Stanislav Zamborský has appeared at various Slovak festivals (Bratislava Music Festival, Young Slovak Pianists Festival in Piešťany, Young Slovak Artists Festival in Trenčianske Teplice, Košice Spring Music Festival, Piešťany Festival, Summer Music festivals in Trenčianske Teplice and Bardejov), as well as during the Young Stage in Karlovy Vary and at the Flemish Festival in Antwerp. He has performed with all Slovak and some Czech ensembles (Gottwaldov Philharmonic, Moravian Philharmonic Olomouc, Ostrava Philharmonic) led by conductors from Slovakia and the Czech Republic (Zdeněk Bílek, Ondrej Lenárd, Ľudovít Rajter, Róbert Stankovský, Bohdan Warchal, Richard Zimmer, Petr Altrichter, Stanislav Macura) and abroad (Miquel Graca Maur, Theodor Guschlbauer, Emin Khachaturian, Djura Jakšič, Ken Ichiro Kobayashi, Günter Neuhold, Petti Pekkannen etc.). Stanislav Zamborský has played chamber music with violinists Jela Špitková, Quido Hölbling, Viktor Šimčisko, Ivan Ženatý, cellist Richard Vandro, and four-hand piano music partners – Pavol Kováč and daughter Zuzana. He has given concerts in Europe (Germany, Bulgaria, Poland, ex-USSR, Italy, France, Sweden, Spain, Belgium, Holland, Switzerland) and in Kuwait, Israel, Cuba and South Korea. He has released numerous recordings for the labels OPUS, Arietta, Donau, for Czechoslovak Radio and Czechoslovak Television, for Radio Suisse Romande.

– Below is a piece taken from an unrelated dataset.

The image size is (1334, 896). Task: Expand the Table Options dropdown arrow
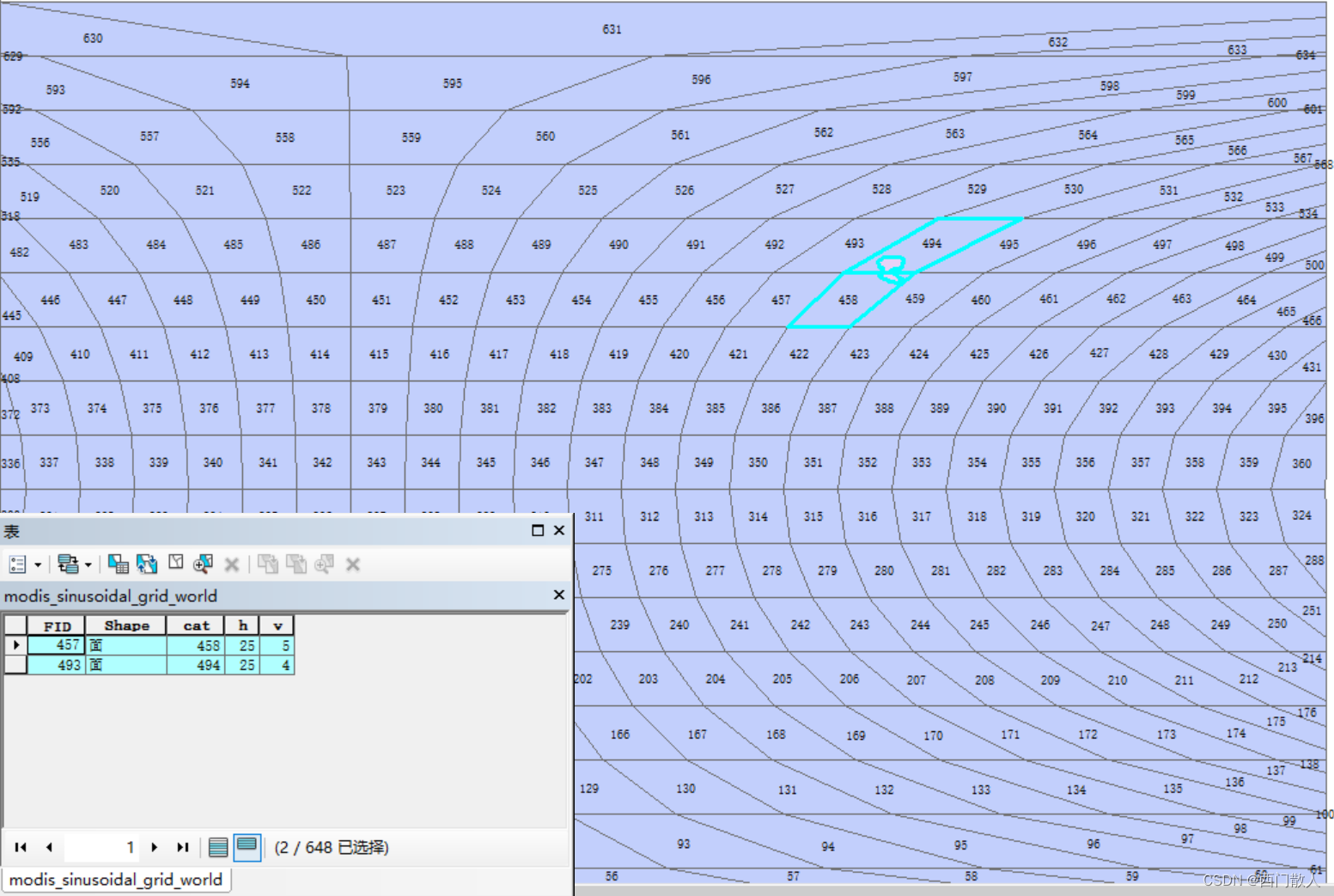(39, 564)
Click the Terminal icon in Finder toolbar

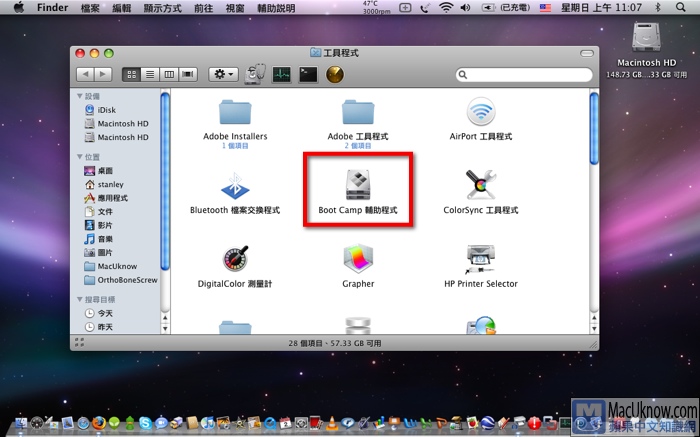point(308,74)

“... the periods that match his character best are romanticism and contemporary music. They give full scope for his ideal: an impulsive, explosive possession of the music and emotional involvement in it. “It is alien to him to observe spiritless precision or keep a distance from the work,” Igor Podracký said of the young pianist in 1975. Vladimír Čížik commented as follows on his recital during the 1984 Bratislava Music Festival: “...delicate sound culture, natural tunefulness, as well as tension of lines, featuring strong imagination – all of these characterise Zamborský’s specific conception...” In 1992 this is how Igor Berger saw the mature artist performing Mozart: “ ...what typifies this conception is sonorousness and directness, and an effort to be rid of the petty tinkering with detail, ornament and phrase. Hence Zamborský subscribes to the sonorous, singing Mozart...”
(Vladimír Čížik: Dictionary of Slovak Concert Art Vol. I, Hudobné centrum, Bratislava 2002, p. 156-160.)